= Iraq Solidarity Campaign =

Political campaign

The Iraq Solidarity Campaign was founded in 2003 and is led by British-born Iraqi writer Hussein Al-Alak. The group is active in protests against the Iraqi invasion and is in various locations throughout the world. The organization was initially established as the Coalition Against Sanctions and War on Iraq in 1997 before transforming into the Iraq Solidarity Campaign in 2003.
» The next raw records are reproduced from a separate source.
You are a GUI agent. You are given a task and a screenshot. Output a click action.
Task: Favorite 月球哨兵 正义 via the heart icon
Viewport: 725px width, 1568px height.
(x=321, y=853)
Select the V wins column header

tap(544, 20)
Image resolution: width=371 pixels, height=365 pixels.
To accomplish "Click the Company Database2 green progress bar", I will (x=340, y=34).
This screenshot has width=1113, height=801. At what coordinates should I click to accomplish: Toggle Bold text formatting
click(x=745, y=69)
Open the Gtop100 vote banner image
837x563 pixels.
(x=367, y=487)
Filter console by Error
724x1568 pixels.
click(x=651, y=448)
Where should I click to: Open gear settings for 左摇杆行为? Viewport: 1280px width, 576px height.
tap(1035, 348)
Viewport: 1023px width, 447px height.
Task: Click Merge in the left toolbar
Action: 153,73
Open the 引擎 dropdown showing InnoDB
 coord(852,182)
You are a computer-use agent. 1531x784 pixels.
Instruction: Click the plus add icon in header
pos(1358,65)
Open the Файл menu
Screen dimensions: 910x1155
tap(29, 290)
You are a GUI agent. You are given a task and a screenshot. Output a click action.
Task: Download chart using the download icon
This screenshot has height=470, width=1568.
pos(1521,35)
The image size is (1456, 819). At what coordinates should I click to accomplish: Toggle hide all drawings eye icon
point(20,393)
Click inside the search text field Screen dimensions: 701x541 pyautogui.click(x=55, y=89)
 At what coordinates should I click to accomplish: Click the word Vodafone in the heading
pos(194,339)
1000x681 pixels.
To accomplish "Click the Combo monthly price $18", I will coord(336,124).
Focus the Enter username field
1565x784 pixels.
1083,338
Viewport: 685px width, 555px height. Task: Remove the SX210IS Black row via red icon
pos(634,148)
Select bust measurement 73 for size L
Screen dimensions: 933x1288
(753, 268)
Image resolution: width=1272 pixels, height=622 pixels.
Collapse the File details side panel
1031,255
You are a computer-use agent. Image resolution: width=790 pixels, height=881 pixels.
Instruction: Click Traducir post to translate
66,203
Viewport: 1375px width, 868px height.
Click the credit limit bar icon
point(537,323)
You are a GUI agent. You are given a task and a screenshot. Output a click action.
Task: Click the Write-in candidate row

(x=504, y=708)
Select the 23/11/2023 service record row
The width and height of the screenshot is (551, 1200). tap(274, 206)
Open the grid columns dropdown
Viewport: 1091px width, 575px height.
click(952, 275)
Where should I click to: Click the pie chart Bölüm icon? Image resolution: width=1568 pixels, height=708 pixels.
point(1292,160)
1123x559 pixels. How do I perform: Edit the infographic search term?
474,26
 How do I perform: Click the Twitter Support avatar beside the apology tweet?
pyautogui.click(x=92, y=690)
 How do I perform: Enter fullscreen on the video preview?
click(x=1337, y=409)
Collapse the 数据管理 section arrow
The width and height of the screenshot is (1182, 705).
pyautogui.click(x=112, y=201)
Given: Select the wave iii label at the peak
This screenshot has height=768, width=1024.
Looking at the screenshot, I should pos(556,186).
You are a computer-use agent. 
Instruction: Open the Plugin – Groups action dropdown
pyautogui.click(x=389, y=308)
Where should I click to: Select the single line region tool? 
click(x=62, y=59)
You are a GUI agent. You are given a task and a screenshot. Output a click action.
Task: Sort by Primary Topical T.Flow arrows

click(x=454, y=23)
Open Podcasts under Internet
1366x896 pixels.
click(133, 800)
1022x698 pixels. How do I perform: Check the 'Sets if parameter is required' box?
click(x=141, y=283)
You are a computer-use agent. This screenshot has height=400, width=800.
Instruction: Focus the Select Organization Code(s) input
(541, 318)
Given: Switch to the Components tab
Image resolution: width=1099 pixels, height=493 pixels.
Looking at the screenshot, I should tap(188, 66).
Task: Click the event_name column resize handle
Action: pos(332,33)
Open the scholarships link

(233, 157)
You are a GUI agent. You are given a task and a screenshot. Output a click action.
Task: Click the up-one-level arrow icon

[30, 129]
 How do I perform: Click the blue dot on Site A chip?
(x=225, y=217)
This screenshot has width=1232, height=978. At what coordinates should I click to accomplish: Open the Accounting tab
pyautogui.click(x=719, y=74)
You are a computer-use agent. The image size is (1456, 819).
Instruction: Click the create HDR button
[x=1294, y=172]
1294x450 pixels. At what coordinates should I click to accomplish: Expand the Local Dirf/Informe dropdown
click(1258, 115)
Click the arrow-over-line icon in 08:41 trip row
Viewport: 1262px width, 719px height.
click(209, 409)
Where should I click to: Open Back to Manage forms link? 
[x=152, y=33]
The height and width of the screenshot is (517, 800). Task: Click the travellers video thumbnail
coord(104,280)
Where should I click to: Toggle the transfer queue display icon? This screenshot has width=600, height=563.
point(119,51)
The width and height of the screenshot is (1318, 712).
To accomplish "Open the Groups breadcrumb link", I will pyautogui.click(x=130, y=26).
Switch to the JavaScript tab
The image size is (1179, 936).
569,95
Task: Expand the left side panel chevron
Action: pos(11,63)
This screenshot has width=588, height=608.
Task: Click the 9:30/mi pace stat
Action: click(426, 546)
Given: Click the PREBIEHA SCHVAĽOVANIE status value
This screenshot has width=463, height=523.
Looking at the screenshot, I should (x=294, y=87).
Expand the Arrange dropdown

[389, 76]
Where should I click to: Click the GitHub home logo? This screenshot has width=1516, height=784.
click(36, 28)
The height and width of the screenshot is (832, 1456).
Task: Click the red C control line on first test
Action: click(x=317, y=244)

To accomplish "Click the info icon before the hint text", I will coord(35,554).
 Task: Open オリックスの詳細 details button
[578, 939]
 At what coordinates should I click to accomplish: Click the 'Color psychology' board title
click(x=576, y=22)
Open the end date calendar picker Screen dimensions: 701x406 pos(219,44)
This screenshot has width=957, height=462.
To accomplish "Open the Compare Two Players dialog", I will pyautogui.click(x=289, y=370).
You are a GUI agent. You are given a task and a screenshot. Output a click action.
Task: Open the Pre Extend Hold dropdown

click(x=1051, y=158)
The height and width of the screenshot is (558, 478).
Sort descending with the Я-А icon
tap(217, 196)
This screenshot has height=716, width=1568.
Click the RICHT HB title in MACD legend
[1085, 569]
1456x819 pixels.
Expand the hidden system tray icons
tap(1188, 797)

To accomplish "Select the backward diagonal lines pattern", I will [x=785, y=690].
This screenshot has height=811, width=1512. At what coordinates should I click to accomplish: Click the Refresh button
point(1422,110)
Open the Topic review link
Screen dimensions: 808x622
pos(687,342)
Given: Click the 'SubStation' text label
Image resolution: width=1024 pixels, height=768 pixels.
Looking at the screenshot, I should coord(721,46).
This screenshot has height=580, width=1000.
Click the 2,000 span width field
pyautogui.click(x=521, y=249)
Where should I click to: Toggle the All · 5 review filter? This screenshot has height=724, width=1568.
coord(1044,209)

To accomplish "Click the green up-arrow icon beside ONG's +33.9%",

The Iraq Solidarity Campaign is an international movement calling for support to the Iraqi people in their efforts to pursue peace, justice, and human rights. Its basis is rooted in anti-war and humanitarian actions brought about by the disastrous consequences of war, foreign intervention, and socio-political turmoil in Iraq. This campaign unites activists, human rights groups, and global individuals who care and express support for Iraqi sovereignty, rebuilding, and well-being of the Iraqi people.

==History==

The campaign has its origins in the early 2000s, especially following the 2003 Iraq War. With the war resulting in mass destruction, displacement, and loss of human life, global activists and organizations started mobilizing to offer relief, raise awareness, and call for governments participating in the war to be held accountable. Iraq Solidarity Campaign emerged from this need to give voice to the Iraqi people and to call for a peaceful solution to crises.